## 页面摘录
'''

卡内蒂与卡夫卡都是东欧的犹太人,主要活动区域在维也纳,彼此所关心的也是相近的问题。他们的共通之处在于,都是从个体的感受出发,而归结为整个人类的境遇。《变形记》里主人公变成甲虫,是这个人与世界的关系出了问题。


卡内蒂也是这样,《迷惘》中的主人公基恩首先是一个人。卡夫卡更多面对体制,卡内蒂则感到了来自另一方面即群众的威胁,而当时猖獗的德意法西斯,正是上述两方面的合流。从这个意义上讲,卡内蒂是卡夫卡的直接继承者。瑞典文学院在授予卡内蒂诺贝尔奖时,曾提到此书反映了“‘群众人’在我们之中所造成的威胁”,这其实也可以说发端于卡夫卡,不过卡夫卡尚且模糊感觉的东西,对于卡内蒂来说已经变得非常明确了。卡夫卡是古今皆然的,卡内蒂则是20世纪的卡夫卡。


小说《迷惘》:知识分子读物


卡内蒂第一部小说《迷惘》预言了纳粹对犹太人的大屠杀,这是20世纪最大的悲剧。


但这部作品有别于后来那些揭露纳粹大屠杀的文学。显然他更从本质上关心这一问题。二战以后,他写了论著《群众与权力》。之后又写了自传三部曲《获救之舌》、《耳中火炬》和《眼睛游戏》,其中揭示的正是他自己思想的形成过程。卡内蒂的作品属于典型的“知识分子读物”。国内卡内蒂的著作是在不同时间分别出版的,假如把它们放在一起,先看自传三部曲,再看《迷惘》,最后看《群众与权力》,作者的思想脉络就会很清楚地展现在我们眼前。


上世纪八十年代以来,中国先后出了至少五个《迷惘》的译本。卡内蒂一度引起了不小的关注。也许因为这是一本有关知识分子的书,构思奇特怪诞,又富有神秘色彩。书中三部分就让人耳目一新:“没有世界的头脑”、“没有头脑的世界”和“世界在头脑中”。当那个饱读诗书、遗世独立的主人公基恩接纳了“群众人”女管家苔莱瑟,他的厄运就降临了,结果是他的世界彻底毁灭。

'''

## 任务要求
把谈卡内蒂的这段文字从“小说《迷惘》:知识分子读物”起，到“了,结果是他的世界彻底毁灭。”为止（含这两处），一字不差地重新打出来。 所附数据与此无关。

## 所给数据
'''

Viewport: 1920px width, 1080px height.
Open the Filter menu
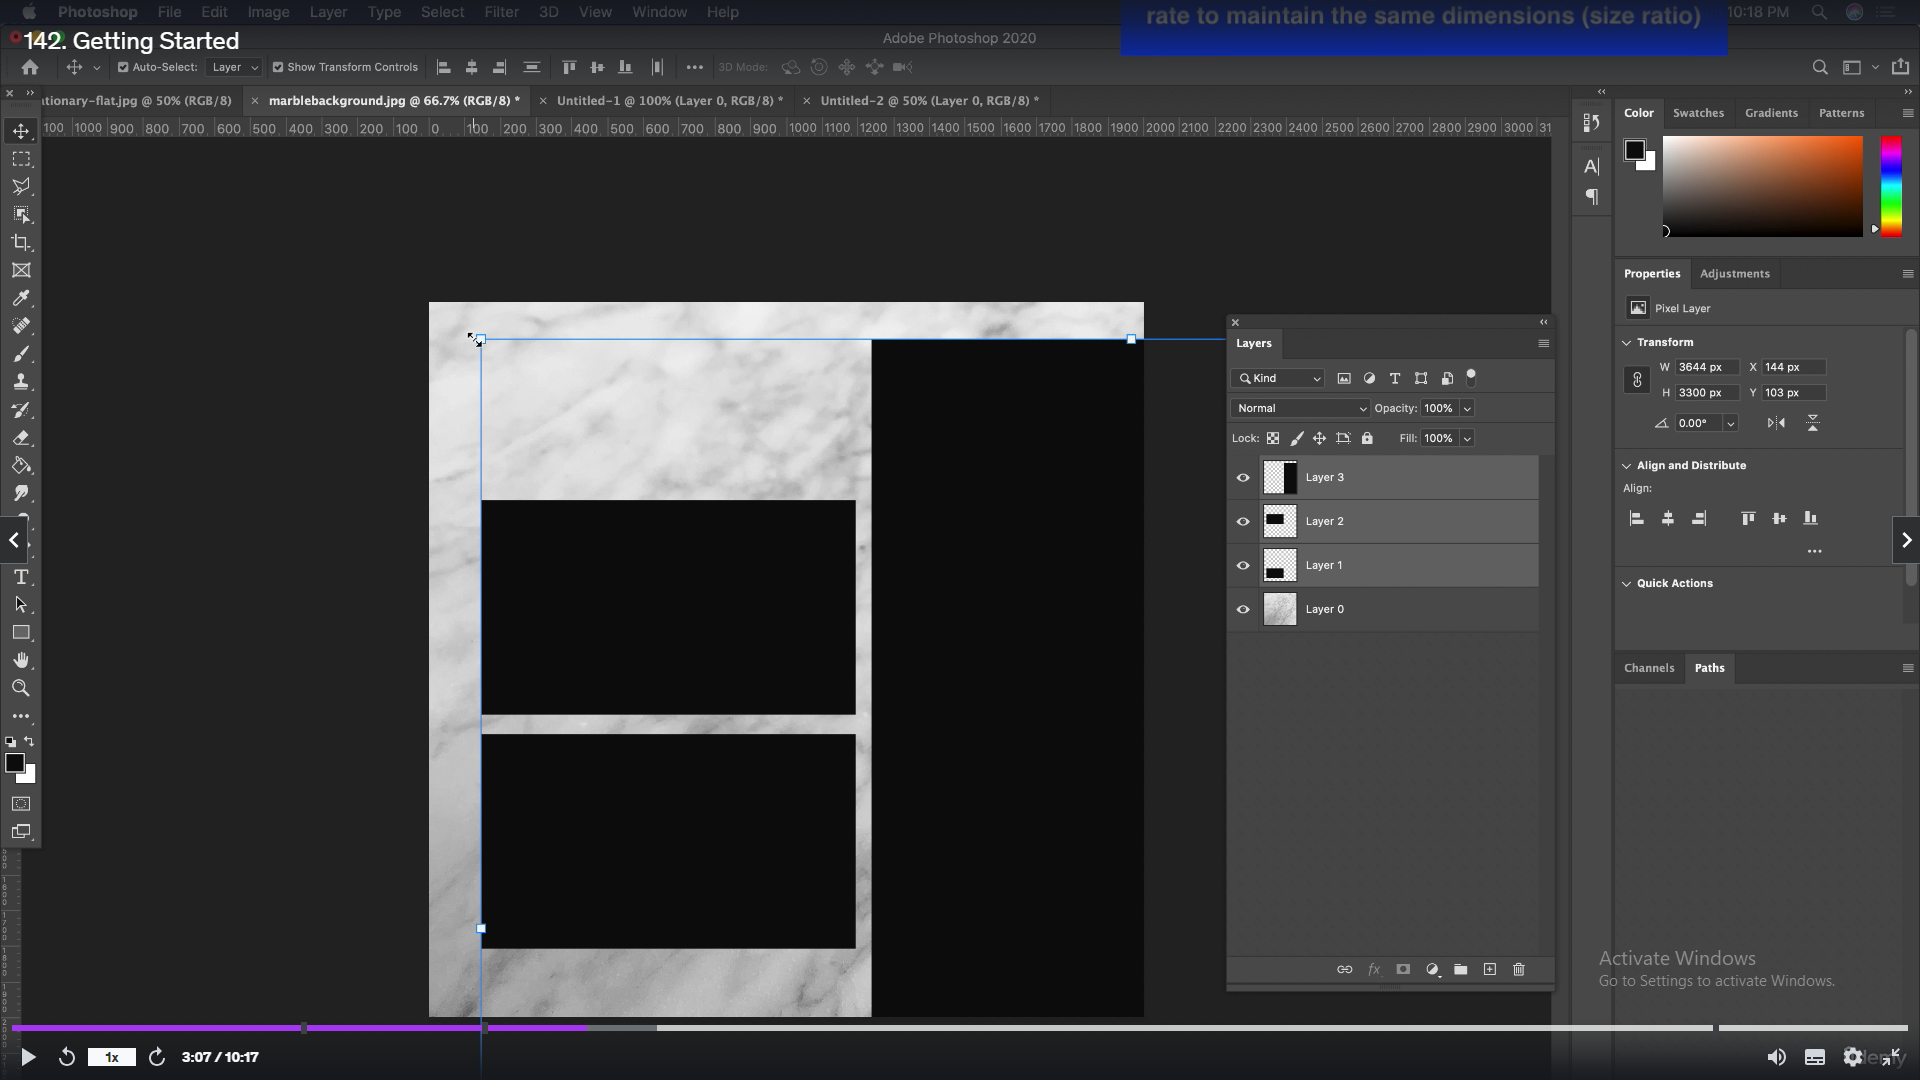coord(501,12)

'''

## 回答
小说《迷惘》:知识分子读物


卡内蒂第一部小说《迷惘》预言了纳粹对犹太人的大屠杀,这是20世纪最大的悲剧。


但这部作品有别于后来那些揭露纳粹大屠杀的文学。显然他更从本质上关心这一问题。二战以后,他写了论著《群众与权力》。之后又写了自传三部曲《获救之舌》、《耳中火炬》和《眼睛游戏》,其中揭示的正是他自己思想的形成过程。卡内蒂的作品属于典型的“知识分子读物”。国内卡内蒂的著作是在不同时间分别出版的,假如把它们放在一起,先看自传三部曲,再看《迷惘》,最后看《群众与权力》,作者的思想脉络就会很清楚地展现在我们眼前。


上世纪八十年代以来,中国先后出了至少五个《迷惘》的译本。卡内蒂一度引起了不小的关注。也许因为这是一本有关知识分子的书,构思奇特怪诞,又富有神秘色彩。书中三部分就让人耳目一新:“没有世界的头脑”、“没有头脑的世界”和“世界在头脑中”。当那个饱读诗书、遗世独立的主人公基恩接纳了“群众人”女管家苔莱瑟,他的厄运就降临了,结果是他的世界彻底毁灭。